SHORT TASK 1: In the passage on algebraic elements, rewrite the paragraph beginning "Now proceed as follows" as a short numbered list that keeps its main steps.

====== SELECTED PASSAGE ======

First you must show that, given any extension $L/K$ of fields, the set of elements in $L$ which are algebraic over $K$ (the algebraic closure of $K$ in $L$) is itself a field (clearly containing $K$). This requires the following facts:

(1) An element $\alpha\in L$ is algebraic over $K$ if and only if $K(\alpha)$ is finite over $K$.

(2) A finite extension of $K$ is algebraic over $K$.

(3) If $K\subseteq L_1\subseteq L_2$ is a tower of extensions, $L_2/L_1$ finite and $L_1/K$ finite implies $L_2/K$ finite.

Now proceed as follows. Let $\alpha,\beta\in L$ be algebraic over $K$. Then $K(\alpha)$ is finite over $K$ by (1), and $K(\alpha,\beta)=K(\alpha)(\beta)$ is finite over $K(\alpha)$, also by (1) (since $\beta$ is algebraic over $K$, it is also algebraic over $K(\alpha)$). Thus $K(\alpha,\beta)$ is finite over $K$ by (3), so $K(\alpha,\beta)$ is algebraic over $K$ by (2). Since $\alpha\pm\beta,\alpha\beta,\alpha^{-1},\beta^{-1}\in K(\alpha,\beta)$, we see that all these elements are algebraic over $K$. Therefore the set of $K$-algebraic elements in $L$ is indeed a field.

====== EXCERPTED DATA ======

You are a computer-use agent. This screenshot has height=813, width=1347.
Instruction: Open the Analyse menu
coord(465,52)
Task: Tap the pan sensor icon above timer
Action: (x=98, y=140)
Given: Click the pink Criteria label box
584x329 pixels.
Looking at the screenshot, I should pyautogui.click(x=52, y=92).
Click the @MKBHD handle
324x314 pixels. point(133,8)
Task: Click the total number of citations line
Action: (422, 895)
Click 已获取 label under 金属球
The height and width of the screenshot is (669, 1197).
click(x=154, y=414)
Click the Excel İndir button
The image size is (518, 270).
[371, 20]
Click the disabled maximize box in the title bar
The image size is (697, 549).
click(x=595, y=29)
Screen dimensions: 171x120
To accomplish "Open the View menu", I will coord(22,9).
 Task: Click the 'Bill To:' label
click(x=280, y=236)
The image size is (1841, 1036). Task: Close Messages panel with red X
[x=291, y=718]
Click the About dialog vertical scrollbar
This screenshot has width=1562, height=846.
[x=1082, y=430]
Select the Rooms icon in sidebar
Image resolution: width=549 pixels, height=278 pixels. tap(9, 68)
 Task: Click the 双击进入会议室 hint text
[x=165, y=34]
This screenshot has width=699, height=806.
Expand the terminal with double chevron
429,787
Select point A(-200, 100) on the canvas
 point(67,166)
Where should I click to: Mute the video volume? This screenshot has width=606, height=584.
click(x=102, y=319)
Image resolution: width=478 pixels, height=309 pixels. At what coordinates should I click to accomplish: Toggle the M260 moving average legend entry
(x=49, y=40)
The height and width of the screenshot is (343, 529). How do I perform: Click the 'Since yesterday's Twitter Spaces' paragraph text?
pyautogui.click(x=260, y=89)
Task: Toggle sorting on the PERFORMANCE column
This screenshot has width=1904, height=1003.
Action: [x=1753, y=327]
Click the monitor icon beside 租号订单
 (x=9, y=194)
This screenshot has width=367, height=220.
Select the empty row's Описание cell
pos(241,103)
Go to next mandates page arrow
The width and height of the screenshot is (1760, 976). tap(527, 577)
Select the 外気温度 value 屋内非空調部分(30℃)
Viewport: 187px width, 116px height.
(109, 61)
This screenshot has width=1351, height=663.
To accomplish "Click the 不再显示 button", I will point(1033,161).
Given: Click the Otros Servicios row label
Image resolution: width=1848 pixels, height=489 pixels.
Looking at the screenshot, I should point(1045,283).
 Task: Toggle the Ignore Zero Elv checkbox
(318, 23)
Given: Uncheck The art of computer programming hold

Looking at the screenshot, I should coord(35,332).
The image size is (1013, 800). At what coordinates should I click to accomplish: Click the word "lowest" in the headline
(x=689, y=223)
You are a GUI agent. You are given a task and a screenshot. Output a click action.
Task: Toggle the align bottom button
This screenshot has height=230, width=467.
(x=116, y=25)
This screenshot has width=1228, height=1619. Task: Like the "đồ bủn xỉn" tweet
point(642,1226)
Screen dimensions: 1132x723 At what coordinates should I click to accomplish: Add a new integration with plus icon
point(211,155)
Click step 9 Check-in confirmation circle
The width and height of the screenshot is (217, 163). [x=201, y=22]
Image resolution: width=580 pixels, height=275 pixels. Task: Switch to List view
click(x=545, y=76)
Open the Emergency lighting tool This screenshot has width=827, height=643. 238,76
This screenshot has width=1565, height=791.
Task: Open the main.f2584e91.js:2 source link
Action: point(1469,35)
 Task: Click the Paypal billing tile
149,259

======

SHORT TASK 2: Please echo the dataset rows from the line with "Task: Toggle the Ignore Zero Elv checkbox" up to and including the line with "point(211,155)".

TASK OUTPUT 1:
1. Let $\alpha,\beta\in L$ be algebraic over $K$.
2. By (1), $K(\alpha)$ is finite over $K$.
3. Since $\beta$ is also algebraic over $K(\alpha)$, (1) gives that $K(\alpha,\beta)=K(\alpha)(\beta)$ is finite over $K(\alpha)$.
4. By (3), $K(\alpha,\beta)$ is finite over $K$, so by (2) it is algebraic over $K$.
5. Since $\alpha\pm\beta,\alpha\beta,\alpha^{-1},\beta^{-1}$ lie in $K(\alpha,\beta)$, all of them are algebraic over $K$.
6. Therefore the set of $K$-algebraic elements in $L$ is a field.

TASK OUTPUT 2:
 Task: Toggle the Ignore Zero Elv checkbox
(318, 23)
Given: Uncheck The art of computer programming hold

Looking at the screenshot, I should coord(35,332).
The image size is (1013, 800). At what coordinates should I click to accomplish: Click the word "lowest" in the headline
(x=689, y=223)
You are a GUI agent. You are given a task and a screenshot. Output a click action.
Task: Toggle the align bottom button
This screenshot has height=230, width=467.
(x=116, y=25)
This screenshot has width=1228, height=1619. Task: Like the "đồ bủn xỉn" tweet
point(642,1226)
Screen dimensions: 1132x723 At what coordinates should I click to accomplish: Add a new integration with plus icon
point(211,155)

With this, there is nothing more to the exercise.